I hope someone helps me to give the full solution for this problem.
Let $$ K^{0}=\{x\in\mathbb{R}^n: \langle-s, x\rangle\geq\|x\|\sin\theta\}. $$ It is easy to check that $K^0$ is a cone, i.e., $\lambda x\in K^0$ for all $\lambda>0$. We will prove that $K^0=K^*$.
Let $x_1\in K, x_2\in K^0$. We have $$ \langle s, x_1\rangle\geq\|x_1\|\cos\theta, \quad \langle-s, x_2\rangle\geq\|x_2\|\sin\theta. $$ It follows that $$ \|x_1-x_2\|=\|x_1-x_2\|\|s\|\geq\langle s, x_1-x_2\rangle\geq \|x_1\|\cos\theta+\|x_2\|\sin\theta. $$ Taking the square both sides of the above inequality $$ \|x_1-x_2\|^2\geq\left(\|x_1\|\cos\left(\theta\right)+\|x_2\|\sin\left(\theta\right)\right)^2. $$ Expanding and reducing the latter inequality we get $$ \langle x_1, x_2\rangle \leq\frac{1}{2}\left(\|x_1\|\sin\theta-\|x_2\|\cos\theta\right)^2. $$ Since $K, K^0$ are cone, it follows that $\langle x_1, x_2\rangle\leq 0$. Hence $K^0\subset K^*$.

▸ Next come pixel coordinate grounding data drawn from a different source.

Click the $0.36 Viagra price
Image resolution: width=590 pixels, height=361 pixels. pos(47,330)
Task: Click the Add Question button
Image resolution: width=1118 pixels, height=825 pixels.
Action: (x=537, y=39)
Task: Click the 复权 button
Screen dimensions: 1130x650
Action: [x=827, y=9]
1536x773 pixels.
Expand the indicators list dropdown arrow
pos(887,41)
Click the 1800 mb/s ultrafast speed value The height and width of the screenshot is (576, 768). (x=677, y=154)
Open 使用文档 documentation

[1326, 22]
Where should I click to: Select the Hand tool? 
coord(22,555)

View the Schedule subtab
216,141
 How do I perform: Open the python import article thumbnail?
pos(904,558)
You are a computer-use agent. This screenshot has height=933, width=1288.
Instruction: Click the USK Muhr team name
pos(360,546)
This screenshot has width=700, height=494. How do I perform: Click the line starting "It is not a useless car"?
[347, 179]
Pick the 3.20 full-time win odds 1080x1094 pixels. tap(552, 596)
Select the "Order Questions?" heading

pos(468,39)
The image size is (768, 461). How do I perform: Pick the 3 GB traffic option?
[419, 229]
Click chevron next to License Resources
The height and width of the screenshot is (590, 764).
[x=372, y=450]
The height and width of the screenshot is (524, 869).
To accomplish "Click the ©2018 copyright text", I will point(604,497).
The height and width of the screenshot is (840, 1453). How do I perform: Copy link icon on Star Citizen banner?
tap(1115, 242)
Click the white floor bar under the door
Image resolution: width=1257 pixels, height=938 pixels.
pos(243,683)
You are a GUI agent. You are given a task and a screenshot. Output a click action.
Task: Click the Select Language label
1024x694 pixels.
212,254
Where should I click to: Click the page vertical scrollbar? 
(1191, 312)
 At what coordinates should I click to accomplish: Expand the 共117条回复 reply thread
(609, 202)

Let $x\in K^*$. We first prove that $s+\frac{x}{\|x\|}\sin\theta\in K$. Indeed, we have $$ \langle s, s+\frac{x}{\|x\|}\sin\theta\rangle=1+\langle s, \frac{x}{\|x\|}\sin\theta\rangle\geq 1-\sin\theta\geq 0 $$ and \begin{eqnarray*} \left(\langle s, s+\frac{x}{\|x\|}\sin\theta\rangle\right)^2&=&\left\|s+\frac{x}{\|x\|}\sin\theta\right\|^2\cos\theta^2+\left(\sin\theta+\frac{x}{\|x\|\sin\theta}\right)^2\sin^2\theta. \end{eqnarray*} Hence $$ \langle s, s+\frac{x}{\|x\|}\sin\theta\rangle\geq \left\|s+\frac{x}{\|x\|}\sin\theta\right\|\cos\theta. $$ It follows that $s+\frac{x}{\|x\|}\sin\theta\in K$. Since $x\in K^*$, $$ 0\geq \langle x, s+\frac{x}{\|x\|}\sin\theta\rangle $$ or equivalently $$ \langle-s, x\rangle\geq \|x\|\sin\theta. $$ Hence $x\in K^0$.